- Born: Jelena Ana Milcetic July 21, 1929 (age 96) New York City, New York, U.S.
- Genres: Jazz
- Occupation: Vocalist
- Years active: 1944–present
- Labels: EmArcy, Verve
- Spouses: ; Aaron Sachs ​(m. 1948⁠–⁠1956)​ ; Donald J. Brydon ​ ​(m. 1967⁠–⁠1992)​ ; Torrie Zito ​ ​(m. 1994; died 2009)​

= Helen Merrill =

American jazz vocalist (born 1929)

Helen Merrill (born Jelena Ana Milcetic; July 21, 1929) is an American jazz vocalist. Her first album, the eponymous 1954 recording Helen Merrill (with Clifford Brown on EmArcy), was an immediate success and associated her with the first generation of bebop jazz musicians. After an active 1950s and 1960s, Merrill spent time recording and touring in Europe and Japan, falling into obscurity in the United States. In the 1980s and 1990s, she was recorded by EmArcy, JVC and Verve, and her performances in America revived her profile.

==Early life and career==
Jelena Ana Milcetic was born in New York to Croatian immigrant parents Frano and Antonija Marija. Frano was born in Vantačići, and Antonija Marija in Malinska; unusually, both were born Milčetić. She began singing in jazz clubs in the Bronx in 1944 when she was fourteen. She had three sisters and a brother who died before she was born. By the time she was sixteen, Merrill had taken up music full-time. In 1952, Merrill made her recording debut when she was asked to sing "A Cigarette for Company" with Earl Hines; the song was released on the D'Oro label, created specifically to record Hines' band with Merrill. Etta Jones was in Hines' band at the time and she, too, sang on this session, which was reissued on the Xanadu label in 1985.

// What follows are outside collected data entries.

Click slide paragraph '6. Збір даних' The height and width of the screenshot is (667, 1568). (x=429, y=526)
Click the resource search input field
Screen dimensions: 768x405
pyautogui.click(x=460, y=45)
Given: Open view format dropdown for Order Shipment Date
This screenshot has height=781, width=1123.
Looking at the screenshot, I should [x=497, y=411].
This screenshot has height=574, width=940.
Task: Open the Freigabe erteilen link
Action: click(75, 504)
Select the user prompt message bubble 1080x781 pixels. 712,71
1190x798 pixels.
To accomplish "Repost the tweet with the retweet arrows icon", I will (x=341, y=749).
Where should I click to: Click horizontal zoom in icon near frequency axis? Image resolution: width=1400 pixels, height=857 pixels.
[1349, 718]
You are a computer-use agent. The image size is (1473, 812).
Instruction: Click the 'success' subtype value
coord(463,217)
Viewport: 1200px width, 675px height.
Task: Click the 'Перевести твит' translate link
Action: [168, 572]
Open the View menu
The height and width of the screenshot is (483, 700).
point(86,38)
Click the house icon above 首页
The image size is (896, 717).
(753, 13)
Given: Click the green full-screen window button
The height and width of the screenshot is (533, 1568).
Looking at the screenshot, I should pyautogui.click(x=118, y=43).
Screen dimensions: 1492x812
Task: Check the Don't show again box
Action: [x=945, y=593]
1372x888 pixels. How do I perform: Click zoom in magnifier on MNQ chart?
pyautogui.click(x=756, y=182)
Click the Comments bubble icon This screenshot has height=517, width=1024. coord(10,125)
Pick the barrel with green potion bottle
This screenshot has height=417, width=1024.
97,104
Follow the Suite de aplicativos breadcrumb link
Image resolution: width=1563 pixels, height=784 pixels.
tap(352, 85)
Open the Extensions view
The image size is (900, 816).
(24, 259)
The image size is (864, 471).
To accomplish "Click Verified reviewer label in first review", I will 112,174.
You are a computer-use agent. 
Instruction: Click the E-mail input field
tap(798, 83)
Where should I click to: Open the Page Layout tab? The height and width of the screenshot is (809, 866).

Merrill was signed by Mercury Records to their EmArcy label. In 1954, Merrill recorded an eponymous LP, which featured trumpeter Clifford Brown and bassist Oscar Pettiford. The album was produced and arranged by Quincy Jones, who was twenty-one years old. The success of Helen Merrill prompted Mercury to sign her to an additional four-album contract.

Merrill's follow-up was the 1956 LP Dream of You, which was arranged and conducted by Gil Evans. His arrangements for Merrill laid the foundation for his work with Miles Davis.

==Abroad==
After recording sporadically through the late 1950s and 1960s, Merrill spent much of her time touring Europe, where she enjoyed more commercial success than she had in the United States. She settled for a time in Italy, recording an album there and doing concerts with jazz musicians Piero Umiliani, best known to American baby boomers for his song Mah Nà Mah Nà, Chet Baker, Romano Mussolini, and Stan Getz. In 1960, arranger and film composer Ennio Morricone worked with Merrill on an EP, Helen Merrill Sings Italian Songs, on the RCA Italiana label.

Parole e Musica: Words and Music was recorded in Italy with Umiliani's orchestra in the early 1960s while Merrill was living there. Merrill sings in English, but each song is preceded by an Italian translation of its lyrics, spoken by Fernando Caiati.

She returned to the U.S. in the 1960s but moved to Japan in 1966, staying on after touring there and subsequently marrying Donald J. Brydon, Tokyo-based Asia Bureau Chief of United Press International, in April 1967. She developed a following in Japan that remains strong decades later. In addition to recording while in Japan, Merrill became involved in other aspects of the music industry, producing albums for Trio Records and co-hosting a show on FEN (Armed Forces Radio and Television Service) with Bud Widom in Tokyo.

==Later career==
Merrill returned to the U.S. in 1972. She recorded a bossa nova album, a Christmas album, and a Rodgers and Hammerstein album. In 1987, she and Gil Evans recorded fresh arrangements of Dream of You, which they released under the title Collaboration. It was the best received of Merrill's 1980s albums.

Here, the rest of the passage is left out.